Technology brings battlefield close to home
By David Peterson
Minneapolis Star Tribune
MINNEAPOLIS — Lynn Clasen's son was wounded in battle in Afghanistan this summer. In some high-tech contact with him as he recovered, Clasen was told that the U.S. Army was sending him back to the combat zone with a broken arm.
"He's instant-messaging and saying he can't even tie his shoes, much less defend himself," Clasen said. "Shame on them. How can they treat their soldiers like this and put them in jeopardy? I'm getting messages from other military moms on the Internet saying, 'Get on the phone and find out what's going on.' "
Through a spokesman, the U.S. Army said Clasen's son is able to handle the physical demands of his mission. But her story reveals an emerging and important truth about today's wired warfare.
While instantaneous global connectedness has transformed communications between soldiers and their families, it has led to new kinds of anxieties for families at home and given the military new concerns.
These are the kinds of concerns that commanders in previous conflicts couldn't have imagined.
"This definitely is not your father's war," said Army Maj. William Willhoite, reached at Central Command in Baghdad, Iraq. "It's all wired. And that brings both benefits and drawbacks."

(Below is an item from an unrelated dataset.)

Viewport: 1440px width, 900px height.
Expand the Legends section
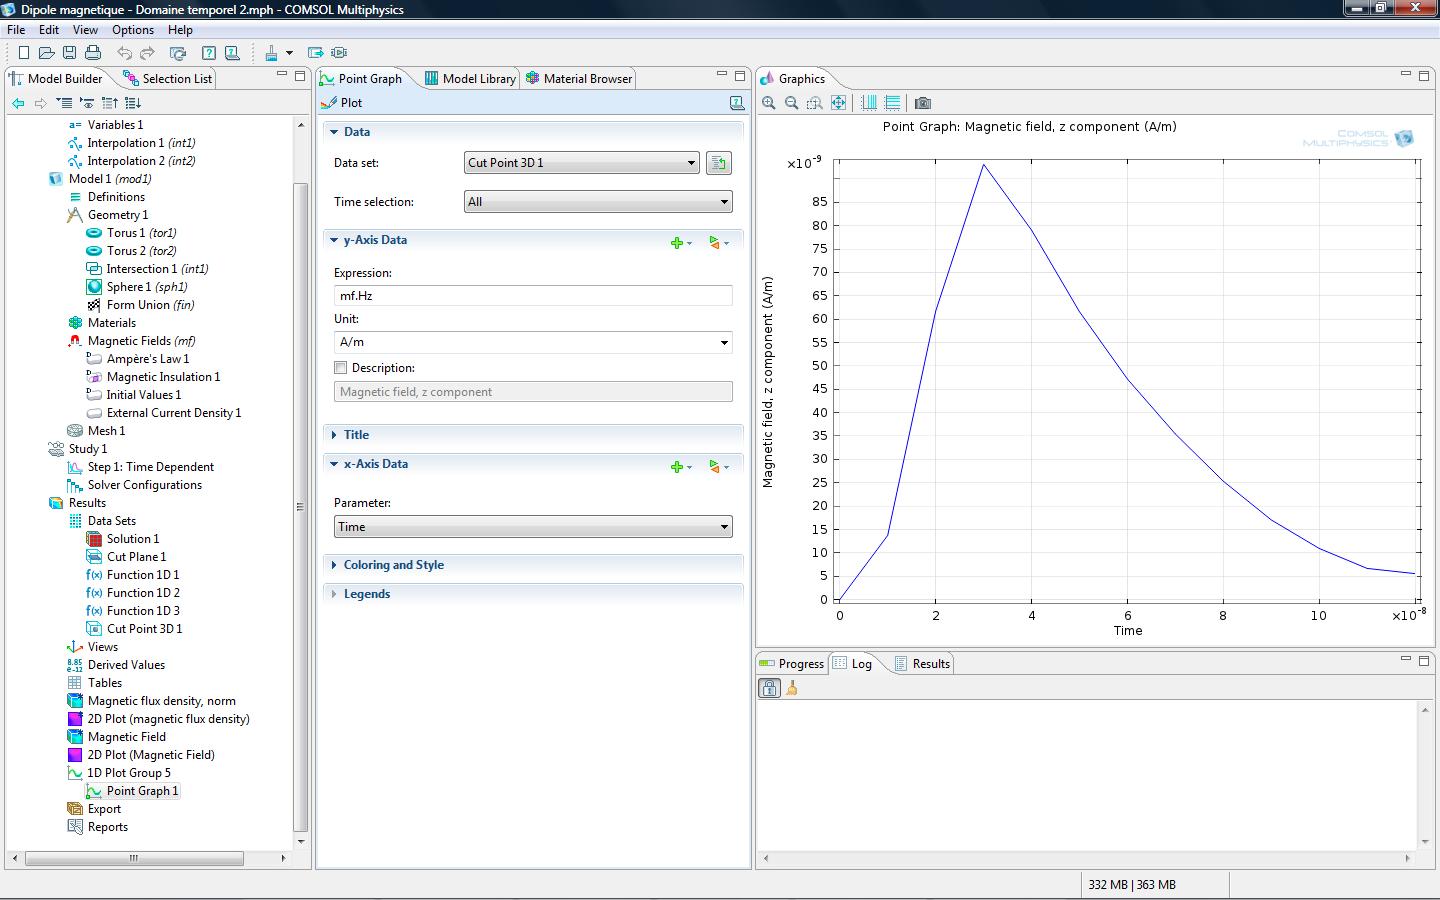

One of the military's biggest concerns: Today, a soldier's death risks being broadcast to the world long before the military makes its face-to-face visit. "When someone is killed," said Air Force Lt. Col. Ellen Krenke, a Pentagon spokeswoman, "the next of kin really need to know that first — and that's an issue with all this technology."
From a military family's perspective, the intermittent dribble of letters from wars past has been supplanted by a 24-hour tide of information from e-mail and a host of military, news media and other Web sites detailing different missions or events that have happened where a soldier is stationed. Random scraps of misleading information can easily set off alarms.

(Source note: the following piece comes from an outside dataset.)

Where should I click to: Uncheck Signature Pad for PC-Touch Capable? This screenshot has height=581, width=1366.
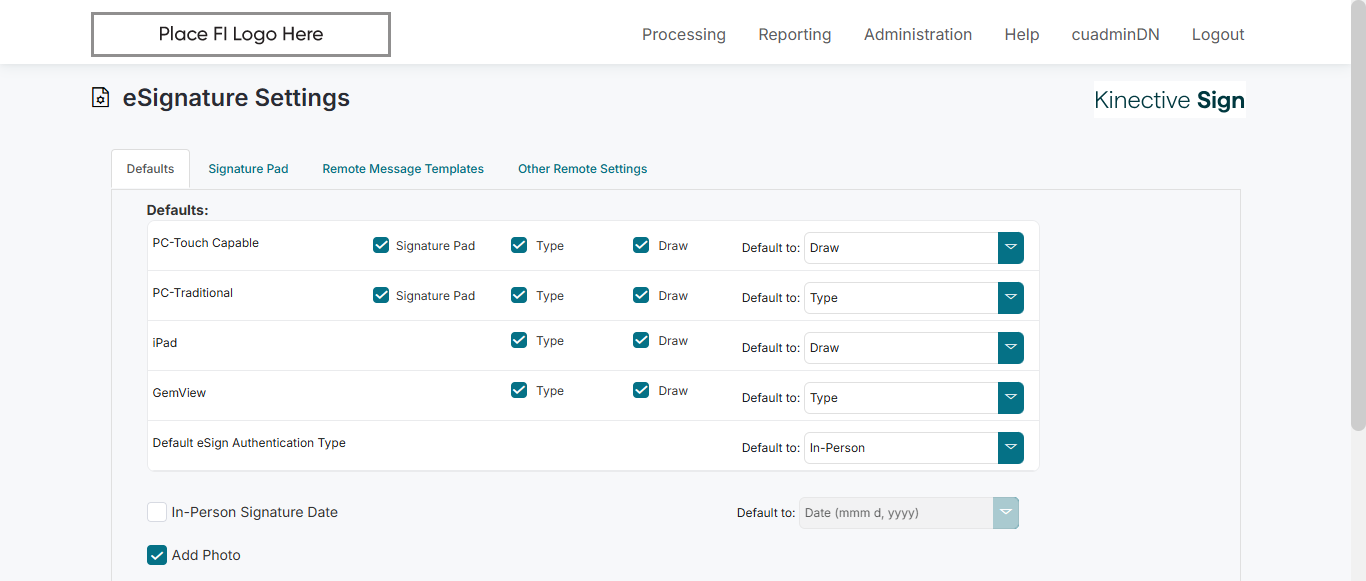(x=381, y=245)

While the instant communications mean families like Clasen's know their loved ones are still alive, a soldier's cryptic comment about having to go off-line for a few days can scare families back home, who worry about dangerous missions away from the base's computers. Any sudden, unexplained loss of the soldier's Internet service can be unnerving; the military does that when there's a death.
Well-meaning Web sites for military families also can lead to anxiety.
While cruising the Web, Clasen once found her son's name on a list of missing soldiers. She started making calls and asking the other military moms on the e-mail list she's on to find out anything they could. "We were all trying to find T.J.," she said — meaning a network of hundreds of moms, who in two years have sent one another more than 30,000 messages.
Not only is it not your father's war, military families say, but it also isn't even your older brother's war.
"This is a whole other world from what I dealt with in 1991," said Lori Hanley. Her then-husband was in the first Gulf War. "We had a computer; but there was no Internet that we knew about. We communicated only with letters and very occasional phone calls. It was very difficult not knowing what was going on or that he was alive from one day or even week to the next."
At the same time, though, she said, "I'm sure this must be a nightmare for the military. They can't control what's going out."
The official military response: Not a nightmare, exactly, but it does present challenges.
"There's no censorship," Willhoite said. "But commanders are responsible for making sure that all soldiers who have Web sites or blogs are putting on there what we need to put on there. The communication going back and forth is almost instantaneous, but a lot of times soldiers use blogs to vent frustration. Their venting can sound worse than it is."
Clasen hopes her son's position was never as bad as she imagined. Now, she feels better: Her son's unit has been pulled back to its base, allowing her a lot more e-mail contact.